6. Are you staying connected to the essential people in your life? You might not be able to gather with friends and loved ones the way you used to, but that doesn’t mean that communication needs to stop. It’s critical to remain engaged with those whose company you cherish.

There are ways to make the most of virtual visits, and communication doesn’t have to be a video or phone call. You might consider sending letters, voice messages, poems, songs, or pictures. Maybe this is the year to consider becoming a pen pal.

7. When was the last time you laughed? Or cried? We all know the adage that laughter is the best medicine. And yet, during the coldest, darkest months, we can become frozen into a state of melancholy.

Think about the last time you laughed, really laughed. What caused it? Was it a witty comic strip, a delightfully ridiculous television program, or merely that mental image of your grandchild scooting down the stairs backward? Laughter feels incredible, but sometimes, traveling to the other end of the emotional spectrum is beneficial, too.
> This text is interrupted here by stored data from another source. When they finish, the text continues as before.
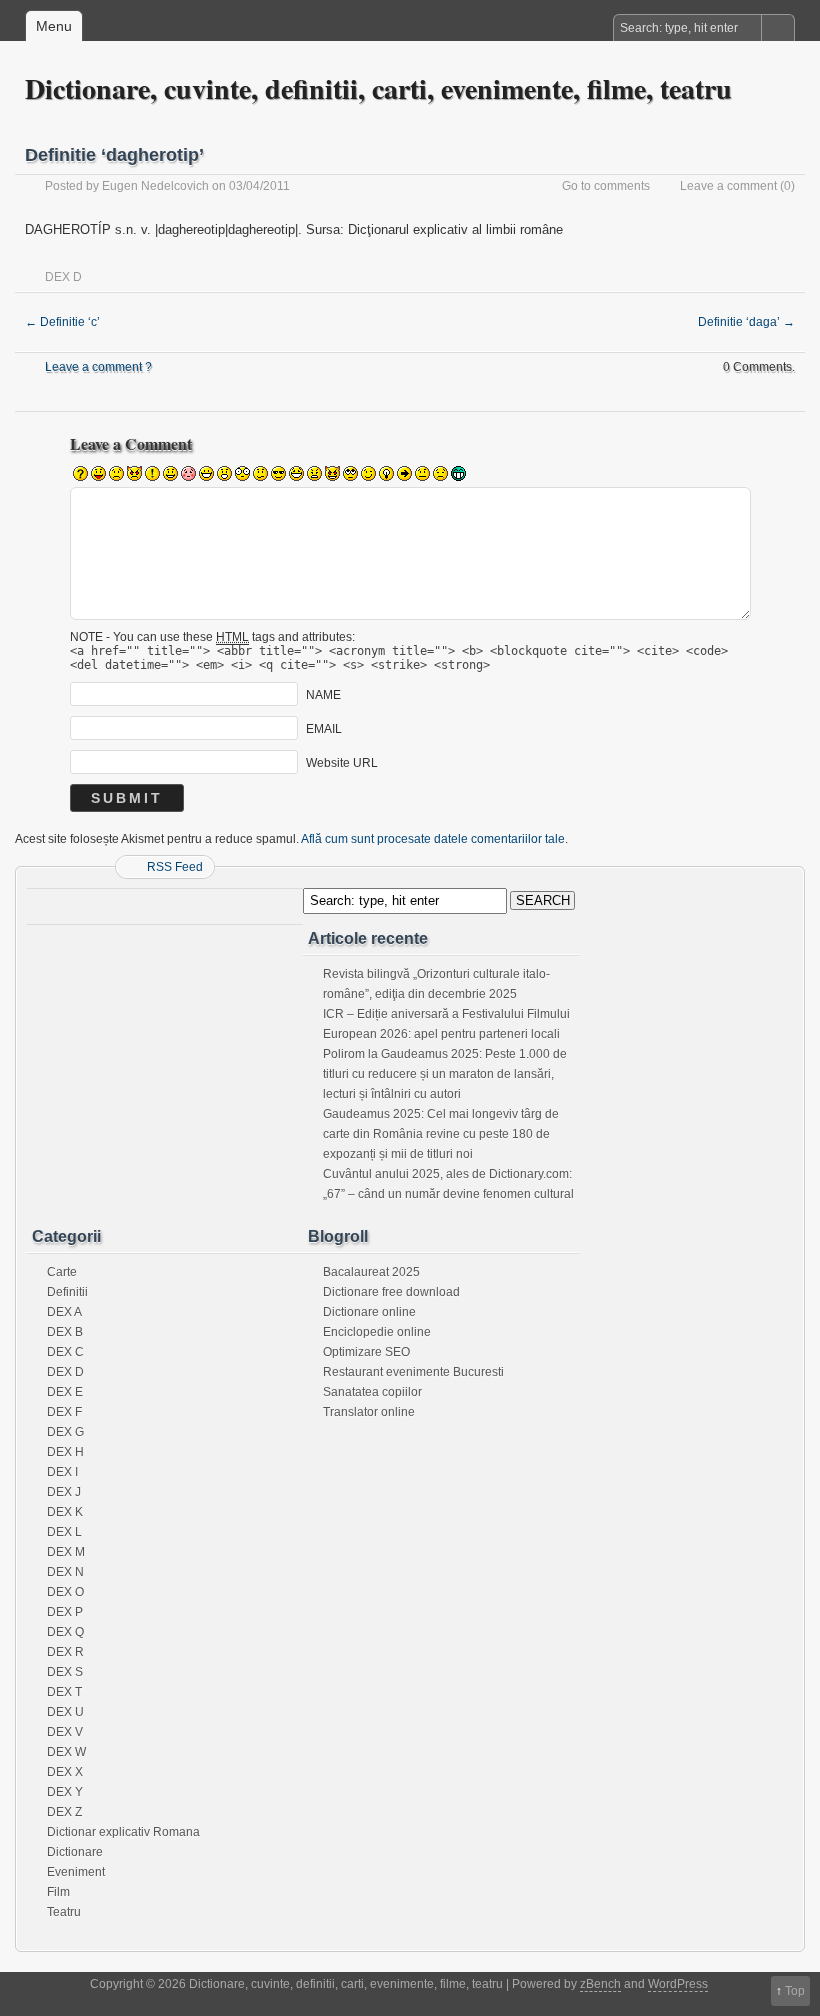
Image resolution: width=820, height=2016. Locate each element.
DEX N (65, 1572)
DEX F (64, 1412)
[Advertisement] (165, 1058)
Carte (62, 1272)
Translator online (369, 1412)
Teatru (64, 1912)
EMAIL (324, 729)
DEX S (65, 1672)
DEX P (65, 1612)
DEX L (64, 1532)
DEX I (62, 1472)
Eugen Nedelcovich (155, 186)
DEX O (65, 1592)
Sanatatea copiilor (372, 1392)
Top (795, 1991)
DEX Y (65, 1792)
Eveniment (76, 1872)
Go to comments (606, 186)
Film (58, 1892)
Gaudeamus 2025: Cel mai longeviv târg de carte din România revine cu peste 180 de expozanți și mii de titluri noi (441, 1134)
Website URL (342, 763)
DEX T (64, 1692)
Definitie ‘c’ (62, 322)
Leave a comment (728, 186)
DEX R (65, 1652)
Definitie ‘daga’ (746, 322)
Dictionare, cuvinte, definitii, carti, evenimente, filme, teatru (378, 88)
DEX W (66, 1752)
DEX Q (65, 1632)
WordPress (678, 1984)
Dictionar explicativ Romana (123, 1832)
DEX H (65, 1452)
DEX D (63, 277)
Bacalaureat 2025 (371, 1272)
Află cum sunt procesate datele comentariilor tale (433, 839)
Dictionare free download (391, 1292)
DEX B (65, 1332)
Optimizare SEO (366, 1352)
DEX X (65, 1772)
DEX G (65, 1432)
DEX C (65, 1352)
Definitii (67, 1292)
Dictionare (75, 1852)
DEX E (65, 1392)
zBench (600, 1984)
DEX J (64, 1492)
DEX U (65, 1712)
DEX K (65, 1512)
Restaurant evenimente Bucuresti (413, 1372)
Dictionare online (369, 1312)
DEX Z (64, 1812)
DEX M (66, 1552)
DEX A (64, 1312)
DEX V (65, 1732)
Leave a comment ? (98, 367)
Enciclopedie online (377, 1332)
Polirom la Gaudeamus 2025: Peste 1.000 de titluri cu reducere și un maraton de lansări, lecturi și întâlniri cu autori (445, 1074)
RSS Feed (175, 867)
According to researchers at UCLA, crying releases stress and restores balance to the nervous system. A tragic drama or a harrowing adventure story might be just what the doctor ordered to help shake your winter blues.

8. Have you tried mindfulness? The benefits of mindfulness and meditation have received much attention in recent decades, but the practices themselves are ancient, stretching across many religions and cultures.
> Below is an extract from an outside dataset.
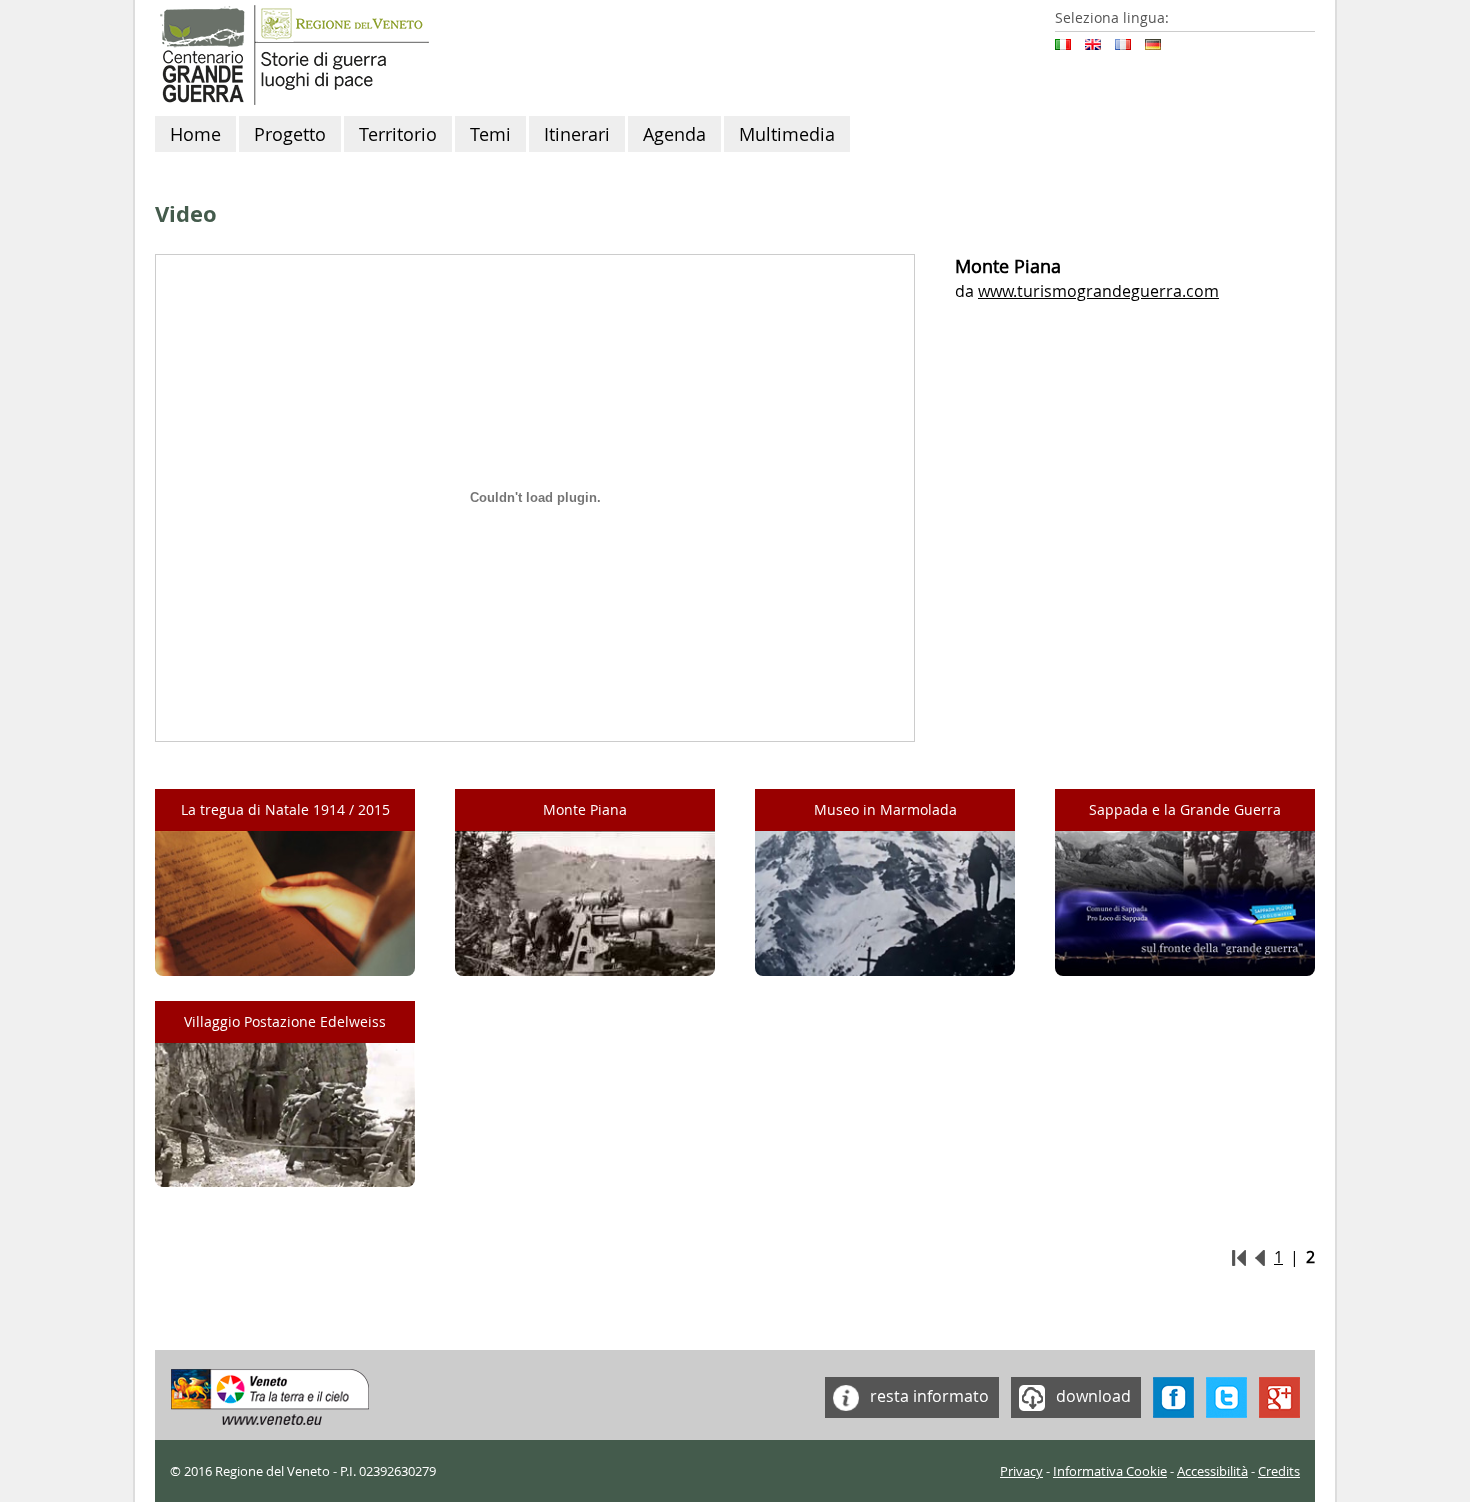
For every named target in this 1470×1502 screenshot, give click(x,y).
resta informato (927, 1395)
Intentionally cultivating feelings of gratitude, focus, and inner calm can allow you to appreciate your present life fully. Many books, podcasts, and apps can teach you about mindfulness, but its most significant advantage is that you already have everything you need to reap its benefits – a winter day to sit, pay attention to what’s around you, and just breathe. 

Maintaining self-care as a senior is an ongoing process and one that you will need to tailor for your unique mind and body. These lifestyle practices can benefit you in any season, but the feelings of health and happiness they bestow are felt even more acutely during the darkest months of the year.